A pivotal discovery for him was a German study noting cannabinoid receptor expression in Hodgkin’s lymphoma, suggesting a mechanistic rationale for cannabis in his specific cancer. He obtained a legal medical recommendation, committed to cannabis, and—after months—received confirmation of no evidence of disease. In December 2014 he was declared cured. This arc becomes the book’s frame: respect standard care, know the risks and limits, and if you choose cannabis, do it methodically, legally, and consistently.
What you’ll learn
You’ll get a primer on the endocannabinoid system (Raphael Mechoulam’s work features prominently), a plain-English tour of THC, CBD, minor cannabinoids, terpenes, and flavonoids, and how these compounds act in concert—the “entourage effect” (Ben-Shabat & Mechoulam). Karohs contrasts delivery routes—smoking, vaporizing, edibles, suppositories—and makes a case for oil as the most potent, adaptable, and economical medicine when purity and process are right. He details solvent choices (favoring food-grade alcohol and warning against petroleum naptha), step-by-step extraction methods, decarboxylation nuance, storage tips, and critical safety cautions (ventilation, fire safety).

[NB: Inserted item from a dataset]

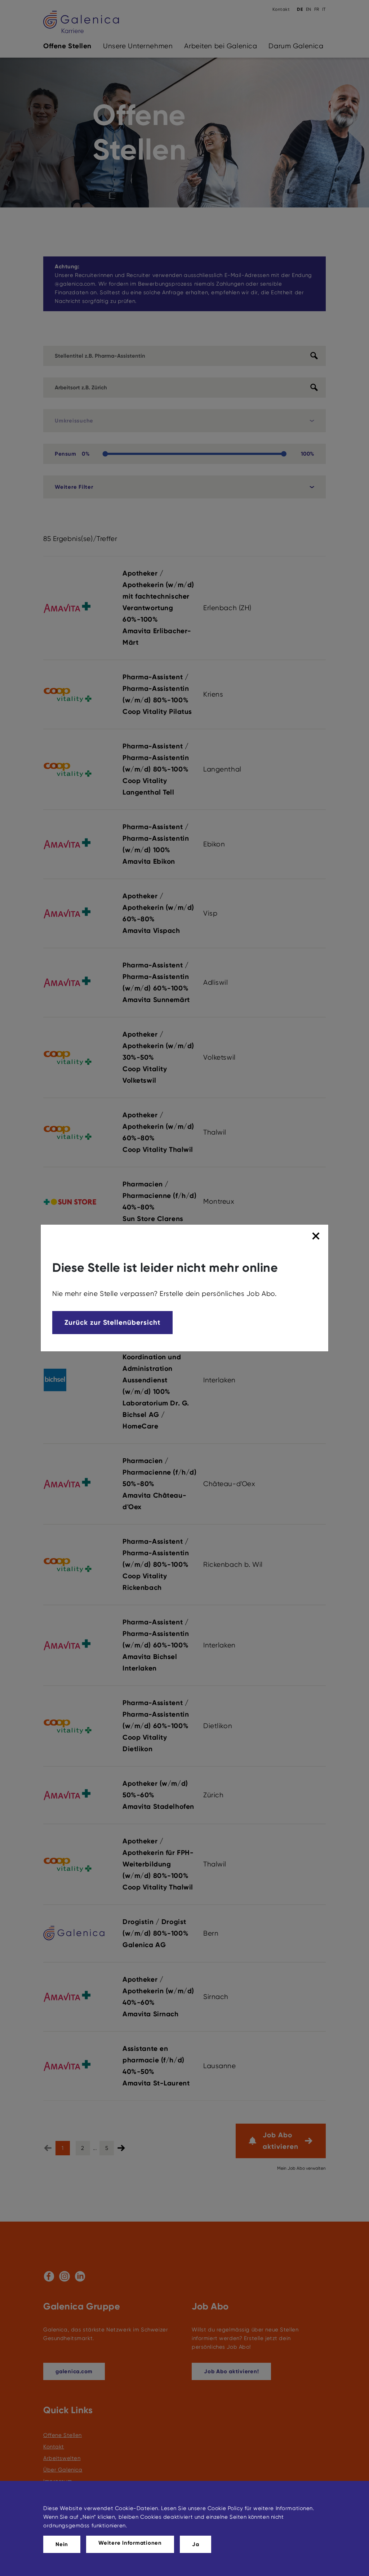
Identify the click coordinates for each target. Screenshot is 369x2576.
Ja (195, 2544)
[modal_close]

The heart of the book is the SHORAK protocol: a staged plan that begins with a hempseed-oil-supported “starter” phase to prime ECS receptors, progresses through “pre-treatment” and “full-treatment” dosing (divided into multiple daily micro-doses to keep constant pressure on cancer), and concludes with a “post-treatment” phase for immune recovery and relapse prevention. He underscores an often-missed concept—CBD’s biphasic dose-response—and explains why “more” can be counterproductive, advocating the smallest effective dose consistently applied. Along the way, he argues for dietary omega-3s to maintain functional CB1 receptors (he favors hempseed oil), and he cautions about sugar-heavy edibles and their insulin/IGF implications (echoing integrative oncologists like Dr. Donald Abrams and Dr. Andrew Weil).
Why this matters for you
If you or a loved one are navigating cancer, the book offers a self-advocacy roadmap: know your legal options, verify your physician recommendation, vet dispensaries, avoid “CBD-only” industrial hemp scams, and understand that strain choice matters (for cannabinoids, terpenes, and effects). Karohs even breeds and ages his own medical strains—Senior, RS-2017, RS-31, CBD-OD, and a tongue-in-cheek “Elephant oil” cultivar—arguing that landrace genetics, careful hybridization, and maturity translate to richer therapeutic profiles. You also get the human stories: Stan (stage 4 lymphoma and leukemia) reaching remission; Andrea (metastatic pancreatic) reporting normalized markers; Viola (bladder cancer) off chemo; Bill (suspected colon relapse) clearing subsequent scans; and Dave (stage 4 colon) rebounding on a custom, high-THC/CBD oil after setbacks.
Key Idea
Karohs isn’t claiming a universal magic bullet. He’s arguing that if you choose cannabis, you should choose the whole plant, choose consistency, choose legality and safety, and choose a protocol that treats cancer like a 24/7 opponent—not a once-a-day inconvenience. He invites you to treat the ECS as a lever you can learn to pull.
Whether you view this as an alternative, a complement, or an exploration, the book’s value is its concreteness: specific temps for vaporization, explicit dose timing, repeatable oil-making SOPs, and a candid discussion of what derails patients (psychological reversal, nonadherence, unrealistic dosing). Read it as a patient’s playbook—one that urges hope, discipline, and informed choice.